Tuesday, October 13, 2009

So Close, But …

… yet so far. On Monday, the S&P 500 rallied 0.4%. This was its sixth consecutive gain, which is the longest such string since June 2007. Breadth was positive by a 4:3 margin, while up volume was better than down volume by better than a 2:1 ratio. Despite the semi-holiday atmosphere, total volume was little changed from Friday’s level.

The day’s high for the S&P was 1079.46, which was just shy of its 1080.15 rally high. We would like to see the S&P cross its t’s and dot its i’s by moving to a new high. In that regard, the DJIA did eke out a new high and near term momentum has taken on a bullish bias for most of the S&P’s 24 industry groups, so the prospects for a higher high by the “500” would seem to be reasonably good. A rally through last month’s benchmark would satisfy what we believe are the minimum requirements for a complete pattern from at least the August 17 low and probably the July 8 low. We would also have to respect the possibility that the entire post-March rally was drawing to a close.

S&P 500 with 22-week Cycle
With that Elliott Wave consideration in mind, we also need to be alert to the idea that this week is the 14th week since the July low, which suggests that we need to be alert to the idea that the 22-week cycle is peaking. In addition to this time element, the weekly Coppock Curve is peaking and is positioned to take on a broad-based bearish bias before the end of the month; this suggests that the next short term momentum peak could also have bearish intermediate implication. Moreover, the sentiment environment has moved from skepticism four weeks ago to signs of excessive bullishness now.

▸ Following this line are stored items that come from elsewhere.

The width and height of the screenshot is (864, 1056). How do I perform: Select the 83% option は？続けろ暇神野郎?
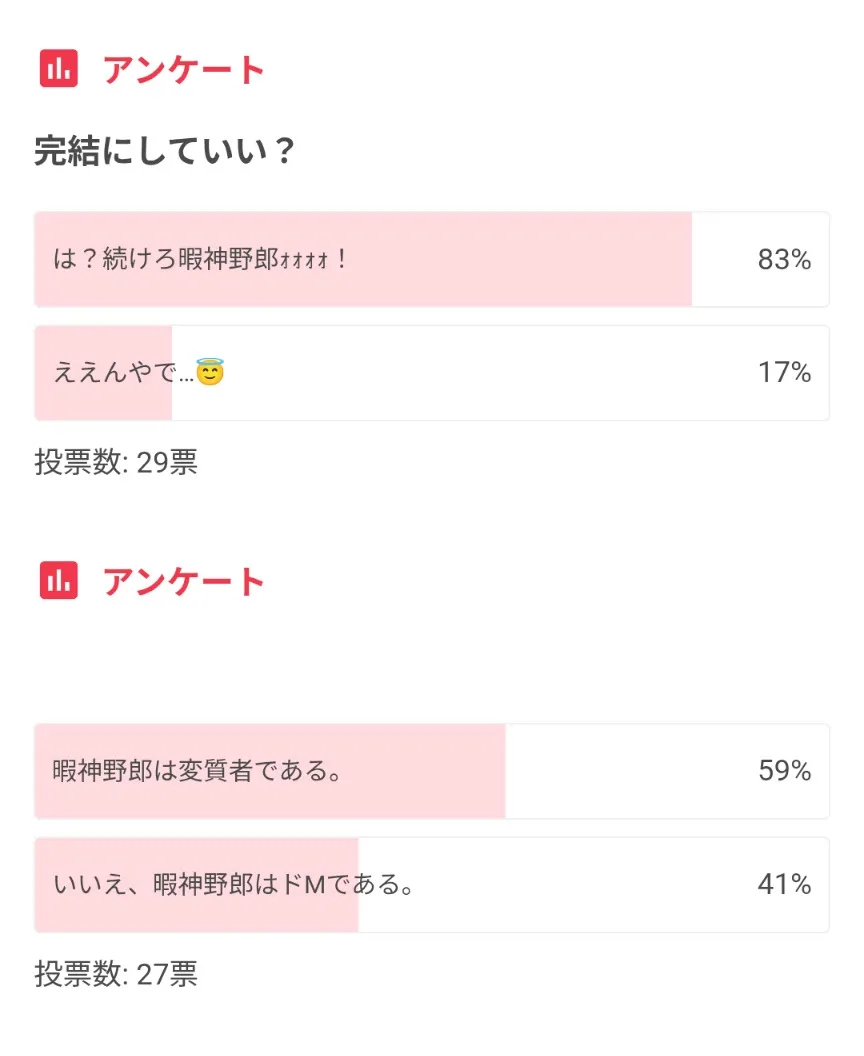432,259
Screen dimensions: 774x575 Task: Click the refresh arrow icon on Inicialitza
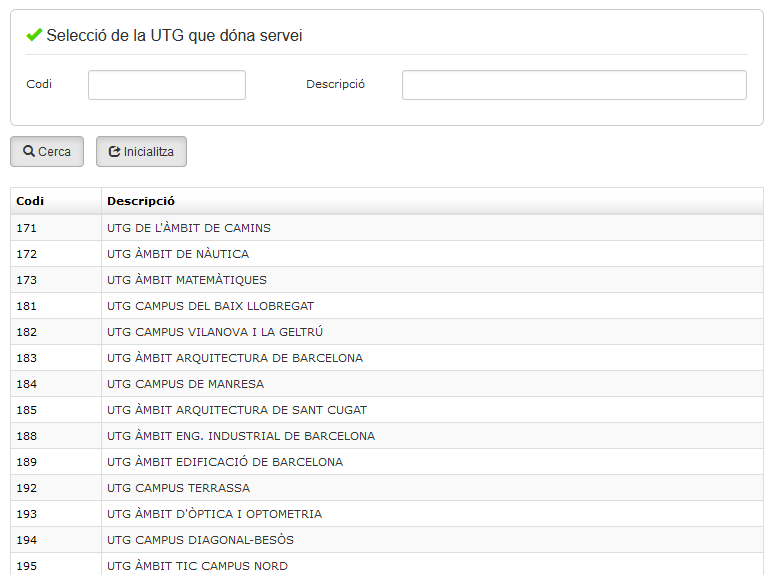tap(114, 152)
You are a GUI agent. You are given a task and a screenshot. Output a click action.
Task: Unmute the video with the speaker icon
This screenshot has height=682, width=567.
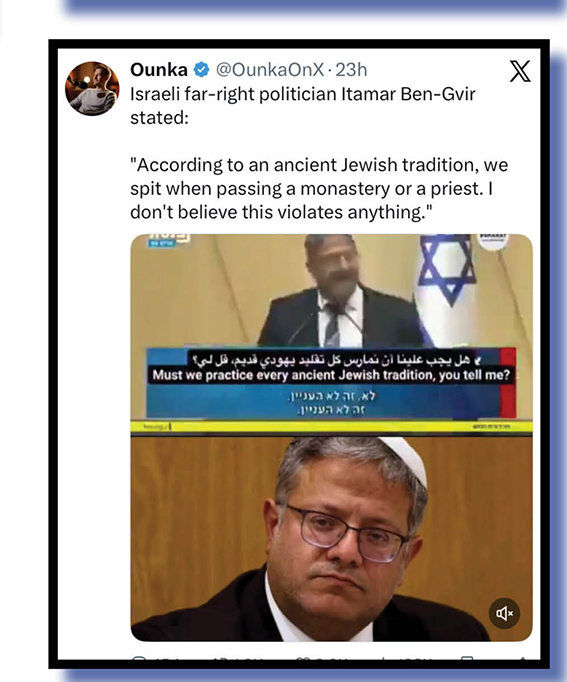(504, 613)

All of this implies that the S&P 500 is on the verge of its largest correction since at least the May-June 2009 pullback and perhaps since the January-March 2009 decline.

We have been pointing to 1070-1080 as first resistance; while the index is testing that range, it has yet to clear it. Second resistance is 1121-1156.

As of now, the uptrend from the March low is still intact (the uptrend line is currently near 1029). First support is indicated at 1057-1051; second support is at 1020-1015. A decline through 992-991 will lock in the July-September rally as a complete Elliott Wave pattern. The July low (869) continues to be tactical support.